───── TASK INPUT

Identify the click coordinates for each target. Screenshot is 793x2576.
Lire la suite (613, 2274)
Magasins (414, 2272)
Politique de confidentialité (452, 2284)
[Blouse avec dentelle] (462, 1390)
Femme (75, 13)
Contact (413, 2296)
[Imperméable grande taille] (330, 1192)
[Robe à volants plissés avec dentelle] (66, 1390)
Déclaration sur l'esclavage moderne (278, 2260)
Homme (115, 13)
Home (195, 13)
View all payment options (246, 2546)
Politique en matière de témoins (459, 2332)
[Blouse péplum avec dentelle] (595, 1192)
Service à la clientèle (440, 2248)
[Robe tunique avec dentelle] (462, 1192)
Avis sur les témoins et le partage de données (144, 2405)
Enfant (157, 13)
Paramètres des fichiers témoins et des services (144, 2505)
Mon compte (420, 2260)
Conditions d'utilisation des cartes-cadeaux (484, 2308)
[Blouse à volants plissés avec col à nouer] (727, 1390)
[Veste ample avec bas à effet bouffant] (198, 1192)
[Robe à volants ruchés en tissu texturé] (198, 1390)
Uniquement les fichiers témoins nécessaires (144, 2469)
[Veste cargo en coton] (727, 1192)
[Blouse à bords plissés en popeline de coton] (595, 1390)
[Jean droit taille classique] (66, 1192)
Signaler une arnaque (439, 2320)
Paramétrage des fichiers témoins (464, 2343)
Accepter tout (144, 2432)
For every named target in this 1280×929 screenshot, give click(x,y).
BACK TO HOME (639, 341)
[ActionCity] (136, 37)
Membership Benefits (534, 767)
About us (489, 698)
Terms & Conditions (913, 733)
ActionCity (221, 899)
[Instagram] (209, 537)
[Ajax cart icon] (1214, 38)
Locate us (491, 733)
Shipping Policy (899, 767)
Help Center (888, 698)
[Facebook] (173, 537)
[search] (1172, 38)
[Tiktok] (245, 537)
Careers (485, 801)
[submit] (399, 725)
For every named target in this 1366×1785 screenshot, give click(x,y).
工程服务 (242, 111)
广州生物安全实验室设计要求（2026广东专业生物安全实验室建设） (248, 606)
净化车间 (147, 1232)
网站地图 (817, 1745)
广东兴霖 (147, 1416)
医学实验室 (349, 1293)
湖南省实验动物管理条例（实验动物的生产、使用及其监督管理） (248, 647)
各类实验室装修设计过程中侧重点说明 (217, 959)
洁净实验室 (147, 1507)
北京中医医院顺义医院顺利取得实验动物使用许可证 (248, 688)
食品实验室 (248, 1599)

──────────

#### [WHAT THIS TASK INVOLVES]
Quote, with nothing altered, all lines from the start of the entries to the line that carries "Enfant (157, 13)", inclusive.

#### [ANSWER FOR THIS EXERCISE]
Identify the click coordinates for each target. Screenshot is 793x2576.
Lire la suite (613, 2274)
Magasins (414, 2272)
Politique de confidentialité (452, 2284)
[Blouse avec dentelle] (462, 1390)
Femme (75, 13)
Contact (413, 2296)
[Imperméable grande taille] (330, 1192)
[Robe à volants plissés avec dentelle] (66, 1390)
Déclaration sur l'esclavage moderne (278, 2260)
Homme (115, 13)
Home (195, 13)
View all payment options (246, 2546)
Politique en matière de témoins (459, 2332)
[Blouse péplum avec dentelle] (595, 1192)
Service à la clientèle (440, 2248)
[Robe tunique avec dentelle] (462, 1192)
Avis sur les témoins et le partage de données (144, 2405)
Enfant (157, 13)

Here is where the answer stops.